• Párate con los pies a la anchura de los hombros, sujetando una mancuerna en cada mano frente a ti, con las manos ligeramente más separadas que la anchura de los hombros.
    Inclínate hacia adelante desde las caderas con las rodillas ligeramente flexionadas, manteniendo la espalda recta.
    Aprieta los omóplatos, como si intentaras juntarlos.
  • Coge ambas mancuernas e inclínate desde las caderas. Asegúrate de mantener la espalda recta.
    Cuanto más paralelo esté tu tronco al suelo, mayor será el rango de movimiento en tu hombro. Mejores resultados obtendrás del ejercicio.
    Deja que los brazos cuelguen sueltos y luego lleva el codo hacia atrás, en línea recta hacia el techo.

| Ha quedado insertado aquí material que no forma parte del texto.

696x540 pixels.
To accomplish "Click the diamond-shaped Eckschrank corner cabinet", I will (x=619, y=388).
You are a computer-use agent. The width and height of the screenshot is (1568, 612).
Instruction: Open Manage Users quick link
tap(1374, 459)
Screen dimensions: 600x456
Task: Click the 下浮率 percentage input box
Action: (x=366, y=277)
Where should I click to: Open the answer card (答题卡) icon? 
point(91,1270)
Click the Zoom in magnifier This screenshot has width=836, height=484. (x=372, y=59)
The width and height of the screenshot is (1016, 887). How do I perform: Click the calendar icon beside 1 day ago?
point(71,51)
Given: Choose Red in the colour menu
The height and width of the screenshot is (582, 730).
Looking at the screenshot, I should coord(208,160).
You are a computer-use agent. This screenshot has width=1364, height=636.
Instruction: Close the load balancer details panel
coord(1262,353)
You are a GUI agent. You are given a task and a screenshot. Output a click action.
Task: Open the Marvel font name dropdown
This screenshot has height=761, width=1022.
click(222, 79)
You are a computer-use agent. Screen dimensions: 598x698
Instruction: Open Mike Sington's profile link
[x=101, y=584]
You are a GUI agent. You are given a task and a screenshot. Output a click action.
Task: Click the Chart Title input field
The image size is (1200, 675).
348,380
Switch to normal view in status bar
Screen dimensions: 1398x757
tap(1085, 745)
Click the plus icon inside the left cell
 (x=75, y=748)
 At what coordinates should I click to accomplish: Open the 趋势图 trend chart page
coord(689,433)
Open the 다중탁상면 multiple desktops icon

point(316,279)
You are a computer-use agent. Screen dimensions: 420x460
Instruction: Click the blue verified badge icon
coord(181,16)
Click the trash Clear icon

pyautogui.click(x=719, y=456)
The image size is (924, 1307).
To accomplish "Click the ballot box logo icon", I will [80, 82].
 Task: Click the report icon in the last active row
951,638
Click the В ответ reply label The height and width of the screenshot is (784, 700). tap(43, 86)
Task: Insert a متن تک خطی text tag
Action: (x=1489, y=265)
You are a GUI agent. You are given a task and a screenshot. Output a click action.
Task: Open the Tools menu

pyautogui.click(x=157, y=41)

  • Apoya el brazo que no trabaja sobre algo estable (banco, cajón). Coloca las piernas de forma escalonada, con la pierna del mismo lado que el brazo que trabaja atrás.
    Procura dejar el tronco paralelo al suelo. Eso ampliará tu rango de movimiento.
    Deja el brazo colgando y lleva el codo hacia atrás. Imagina que tienes una pelota de tenis en la axila y apriétala en cada repetición.
  • Inclínate hacia adelante desde las caderas manteniendo la espalda recta. Intenta que el torso quede lo más paralelo posible al suelo según lo permita tu movilidad.
    Deja los brazos colgando frente a ti. Lleva los codos hacia atrás y hacia arriba, abriéndolos hacia los lados.